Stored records
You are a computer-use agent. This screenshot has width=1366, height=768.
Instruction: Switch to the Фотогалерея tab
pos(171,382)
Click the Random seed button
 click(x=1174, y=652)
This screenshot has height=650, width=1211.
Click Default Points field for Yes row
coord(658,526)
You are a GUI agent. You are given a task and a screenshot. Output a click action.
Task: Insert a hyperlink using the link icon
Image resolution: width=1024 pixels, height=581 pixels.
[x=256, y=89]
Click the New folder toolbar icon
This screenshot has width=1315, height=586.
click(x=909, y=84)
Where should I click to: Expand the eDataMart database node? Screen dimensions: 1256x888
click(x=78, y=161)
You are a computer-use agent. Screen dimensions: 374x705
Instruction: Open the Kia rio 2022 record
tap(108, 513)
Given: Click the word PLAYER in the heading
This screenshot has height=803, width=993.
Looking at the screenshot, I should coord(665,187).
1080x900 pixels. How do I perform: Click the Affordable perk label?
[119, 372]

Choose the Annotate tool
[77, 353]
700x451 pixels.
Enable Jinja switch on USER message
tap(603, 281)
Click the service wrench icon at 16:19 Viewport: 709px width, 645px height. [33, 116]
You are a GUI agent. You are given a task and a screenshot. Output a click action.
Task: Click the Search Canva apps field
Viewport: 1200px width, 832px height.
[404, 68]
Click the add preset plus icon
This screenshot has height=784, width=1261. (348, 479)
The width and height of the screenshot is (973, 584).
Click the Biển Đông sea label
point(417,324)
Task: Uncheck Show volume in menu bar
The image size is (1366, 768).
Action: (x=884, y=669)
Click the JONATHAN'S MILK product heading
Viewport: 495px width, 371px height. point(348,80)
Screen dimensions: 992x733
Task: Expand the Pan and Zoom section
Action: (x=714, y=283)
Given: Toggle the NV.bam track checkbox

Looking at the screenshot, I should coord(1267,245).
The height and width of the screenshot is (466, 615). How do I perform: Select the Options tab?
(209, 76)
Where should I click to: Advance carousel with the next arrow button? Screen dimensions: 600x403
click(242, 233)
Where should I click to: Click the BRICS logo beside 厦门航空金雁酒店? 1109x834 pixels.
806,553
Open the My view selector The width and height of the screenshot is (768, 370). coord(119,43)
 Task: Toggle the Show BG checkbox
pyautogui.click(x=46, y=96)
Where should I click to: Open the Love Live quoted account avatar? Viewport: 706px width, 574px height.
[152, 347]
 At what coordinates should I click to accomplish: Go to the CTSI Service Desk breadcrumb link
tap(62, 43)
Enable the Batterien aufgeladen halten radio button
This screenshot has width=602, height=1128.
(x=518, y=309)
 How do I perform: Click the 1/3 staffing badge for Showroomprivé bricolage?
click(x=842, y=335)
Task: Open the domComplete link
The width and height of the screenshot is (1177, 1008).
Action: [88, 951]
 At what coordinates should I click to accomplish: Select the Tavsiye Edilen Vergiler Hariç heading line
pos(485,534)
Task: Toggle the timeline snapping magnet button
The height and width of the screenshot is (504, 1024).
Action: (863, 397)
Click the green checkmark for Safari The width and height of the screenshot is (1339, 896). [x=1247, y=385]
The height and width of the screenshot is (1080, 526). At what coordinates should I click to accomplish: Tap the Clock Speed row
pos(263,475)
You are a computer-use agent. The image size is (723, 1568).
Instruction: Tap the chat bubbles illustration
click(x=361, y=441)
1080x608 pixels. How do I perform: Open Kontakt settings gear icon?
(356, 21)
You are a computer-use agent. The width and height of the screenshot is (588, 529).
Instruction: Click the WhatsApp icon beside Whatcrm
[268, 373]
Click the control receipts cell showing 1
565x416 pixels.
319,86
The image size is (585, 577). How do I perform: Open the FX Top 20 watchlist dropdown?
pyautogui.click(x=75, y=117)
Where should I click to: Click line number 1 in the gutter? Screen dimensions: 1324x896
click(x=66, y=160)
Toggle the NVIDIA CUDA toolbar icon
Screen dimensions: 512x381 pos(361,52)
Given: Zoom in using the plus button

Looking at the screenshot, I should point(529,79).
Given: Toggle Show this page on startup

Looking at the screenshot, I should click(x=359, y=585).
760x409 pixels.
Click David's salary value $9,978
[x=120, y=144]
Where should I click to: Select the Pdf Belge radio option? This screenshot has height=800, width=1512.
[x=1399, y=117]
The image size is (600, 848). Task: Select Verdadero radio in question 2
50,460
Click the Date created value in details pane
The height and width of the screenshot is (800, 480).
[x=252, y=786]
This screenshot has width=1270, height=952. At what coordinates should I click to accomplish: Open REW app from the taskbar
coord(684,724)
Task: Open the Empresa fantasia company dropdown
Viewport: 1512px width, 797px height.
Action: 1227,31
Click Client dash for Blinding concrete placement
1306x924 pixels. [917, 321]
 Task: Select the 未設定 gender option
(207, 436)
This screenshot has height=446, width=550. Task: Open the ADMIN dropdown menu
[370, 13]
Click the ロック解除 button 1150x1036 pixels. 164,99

■ TASK STATEMENT ■
Could you find each line in the entries that contains the string "computer" and copy it?

■ ANSWER SECTION ■
You are a computer-use agent. This screenshot has width=1366, height=768.
You are a computer-use agent. Screen dimensions: 374x705
You are a computer-use agent. The image size is (723, 1568).
You are a computer-use agent. The width and height of the screenshot is (588, 529).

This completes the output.